What did that mean? Newton feared he knew. The colonel wanted to rape and loot and burn and slaughter. He would have made a fine freebooter from western Atlantis' piratical past. A soldier? That looked to be a different story.

"Your private war against the men and women who were your slaves is not the only thing at stake here," the Consul said coldly. "The fate of the United States of Atlantis rides on this, too."

"You reckon they don't go together?" The militia colonel made as if to spit, then-barely-thought better of it. "If you do, you're even dumber'n I give you credit for, and that's saying something." He clumped away, disgust plain in every line of his body.

Staring after him, Newton sighed. Then he swore under his breath. The militiamen didn't have to stay under Colonel Sinapis' command. If they grew desperate enough, and if they got their hands on some muskets (which they could probably manage if they grew desperate enough), they could storm off against the insurrectionists on their own. Newton didn't think they would cover themselves in glory. He knew he might be wrong, though. And even if he was right, that might not stop them.

He started to go warn Sinapis. But what would that accomplish? The most the regular officer could do would be to put the militiamen under guard. That would only complete the breach Newton wanted to prevent. The militiamen wouldn't listen to reason from Sinapis, any more than that damned colonel had wanted to listen to Newton.

What then? Reluctantly, Newton hunted up Jeremiah Stafford instead of the regular colonel. He feared the other Consul wouldn't listen to him, either. Still, if Stafford didn't, how were they worse off?

Stafford did hear him out. Then he asked a reasonable enough question: "What do you want me to do about it, your Excellency?"

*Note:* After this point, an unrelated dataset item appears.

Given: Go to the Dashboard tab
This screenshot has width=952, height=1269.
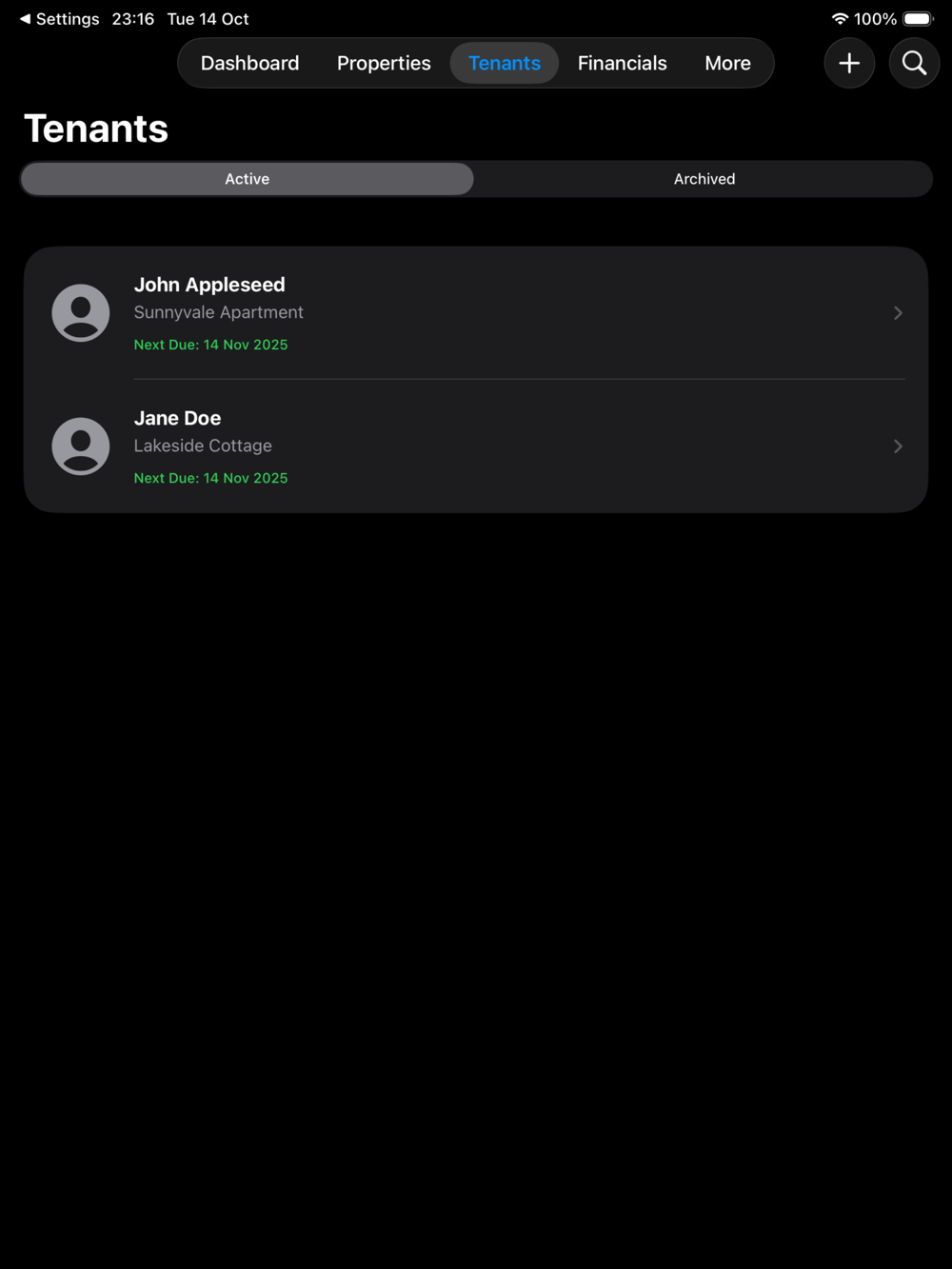Looking at the screenshot, I should point(250,63).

"We aren't fighting Frederick Radcliff's men right now," Newton answered. "I'd like to keep it that way if we can."

"Right this minute, the militiamen have damn-all to fight with," Stafford said. "That's the biggest part of what's eating them."

"Not the biggest part," Newton said. The other Consul looked a question at him. He went on, "What's bothering them is the same thing that's bothering you. They don't want the Negroes and copperskins to get their freedom."

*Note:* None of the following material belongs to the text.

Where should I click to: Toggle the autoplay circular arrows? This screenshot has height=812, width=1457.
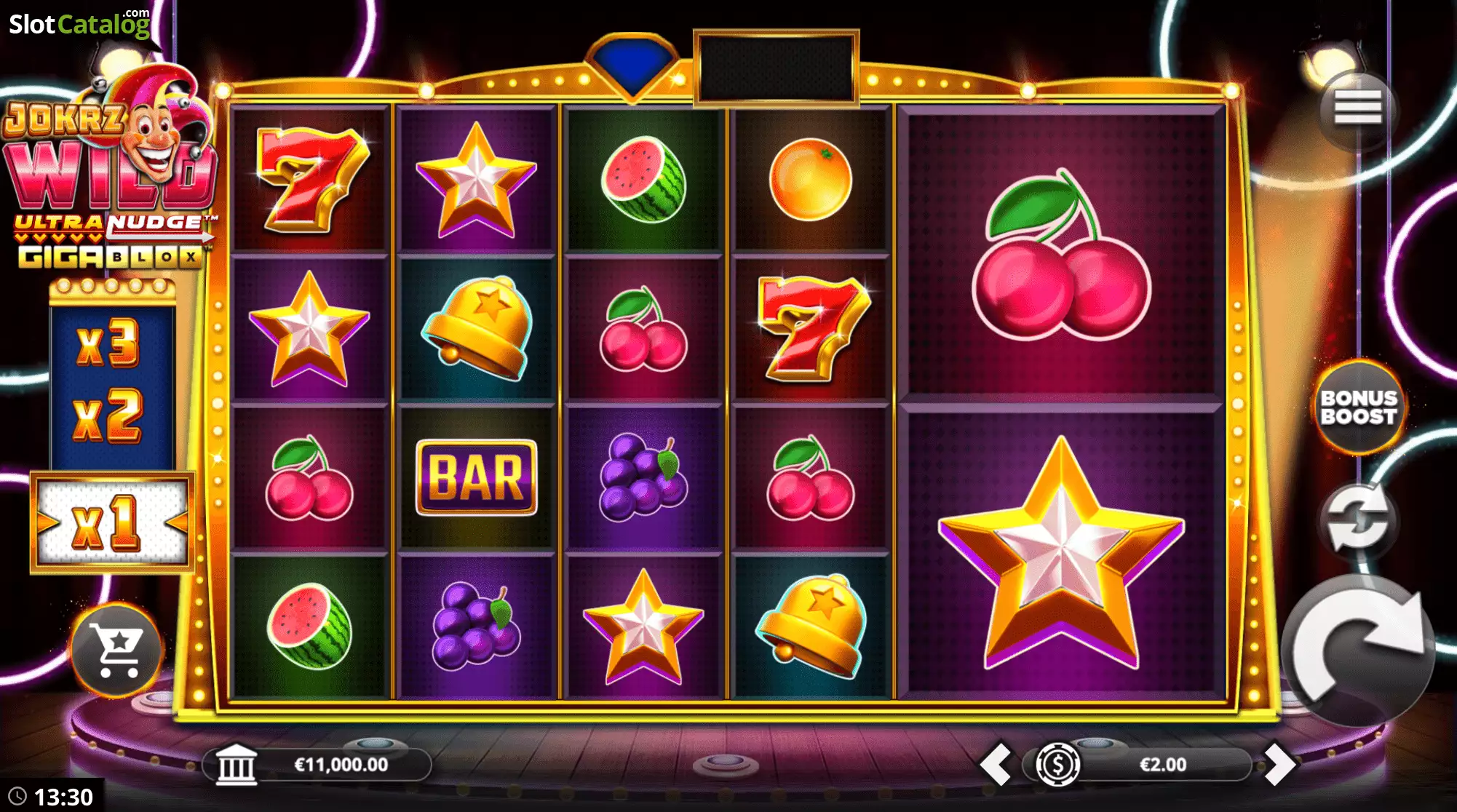(1358, 520)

"Yes, that's about the size of it," Stafford said. "Why do you think I'd want to slow them down, then?"

"Because they'll only spill sand in the gears, and you know it as well as I do. God knows the two of us don't agree, but you're not a stupid man. That militia colonel…" Newton shook his head. "He couldn't cut his way out of a gunnysack if you gave him a pair of scissors. Your Excellency, we have a chance to end this peacefully. We-"

Stafford interrupted: "Peacefully, maybe, but not the way I'd want it."

"To end this the way you want it, we'd have to soak Atlantis in blood. Even that might not do it, because killing all the Negroes and copperskins leaves the country without slaves, which isn't what you have in mind, either. Or it might not end at all-there might be murders and burnings and bushwhackings a hundred years from now. You can have peace, or you can have slavery. I don't think you can have both any more. It's not just cooking and sewing and barbering these days. Will an overseer ever be able to turn his back on a slave with a shovel in his hands again?"

"You… God… damned… son… of… a… bitch." The words dragged from Stafford one by one, as if dredged up from somewhere deep inside him.

"Your servant, sir." Newton made as if to bow.

The other Consul started to say something else, then broke off with an expression of almost physical pain-or maybe of true hatred. Now Stafford was the one who shook his head, like a horse bedeviled with flies. He tried again: "You are a son of a bitch. You know how to rub my nose in it, don't you?"

"I'm sorry." Newton lied without hesitation. "The thing is there. You know it's there, even if you don't like it. That's the difference between you and the colonel of militia. If I make you see it or smell it or whatever you please, you won't go on telling me it's not."

"I wish I could," Stafford said bitterly.

"I'm sure you do. But it's too late for that, isn't it? The Senate wants to get this over with. By the way the wires sound, it doesn't care how we do it. People south of the Stour-white people, I mean-will get used to the idea of freeing slaves faster if someone they respect tells them they don't have much choice any more."